WHAT TO DO
Reproduce exactly the lines below, starting at the line that contains "Viewport: 835px width, 1074px height." and ending with the last line of the records, both included; leave out any pictures.

DATA PROVIDED
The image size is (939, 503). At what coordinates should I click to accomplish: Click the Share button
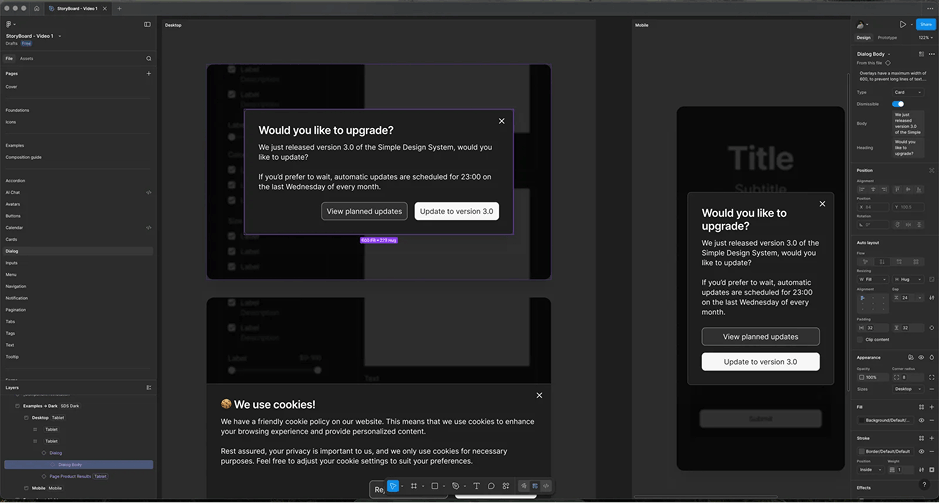click(x=925, y=25)
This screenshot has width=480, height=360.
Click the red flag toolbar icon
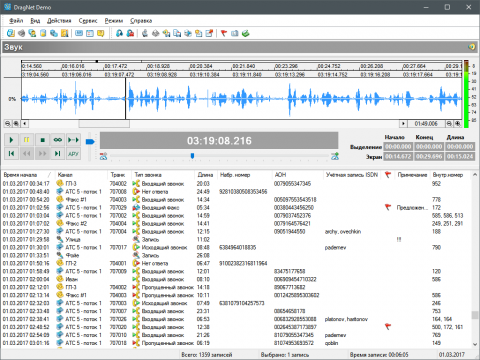point(224,33)
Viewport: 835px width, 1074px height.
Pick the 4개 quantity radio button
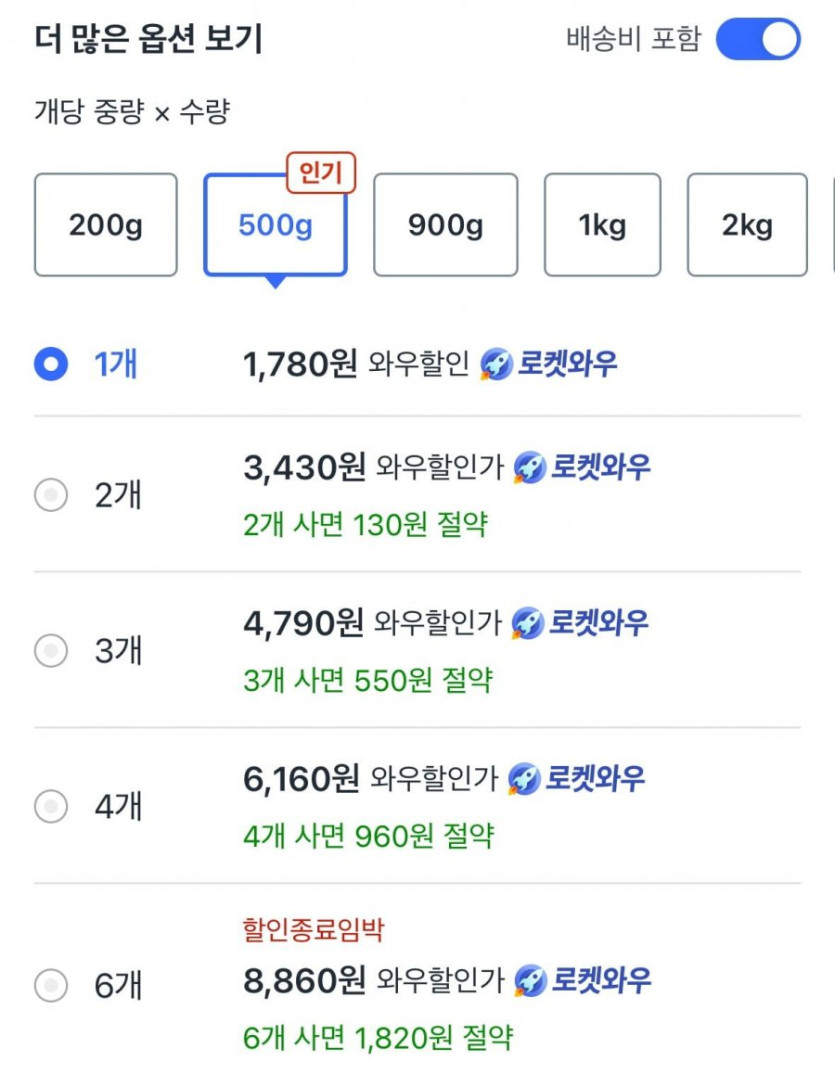pyautogui.click(x=50, y=805)
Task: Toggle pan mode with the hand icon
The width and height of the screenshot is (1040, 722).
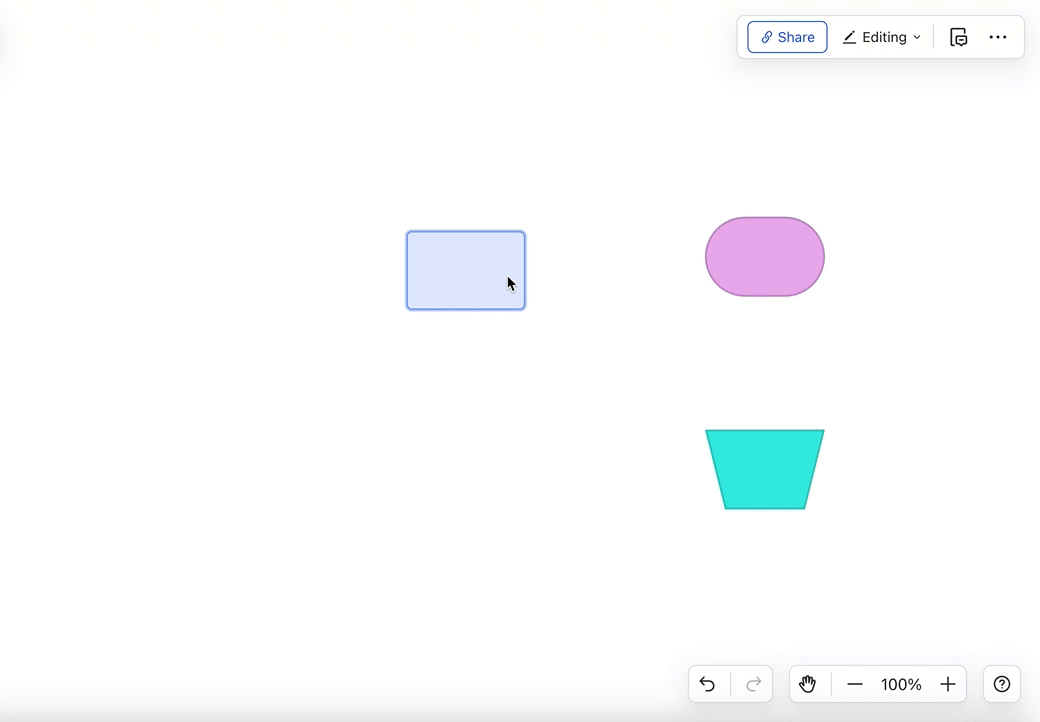Action: click(x=807, y=684)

PROBLEM SOLUTION
Viewport: 835px width, 1074px height.
Pick the 4개 quantity radio button
pyautogui.click(x=50, y=805)
Task: Toggle pan mode with the hand icon
The width and height of the screenshot is (1040, 722).
Action: click(x=807, y=684)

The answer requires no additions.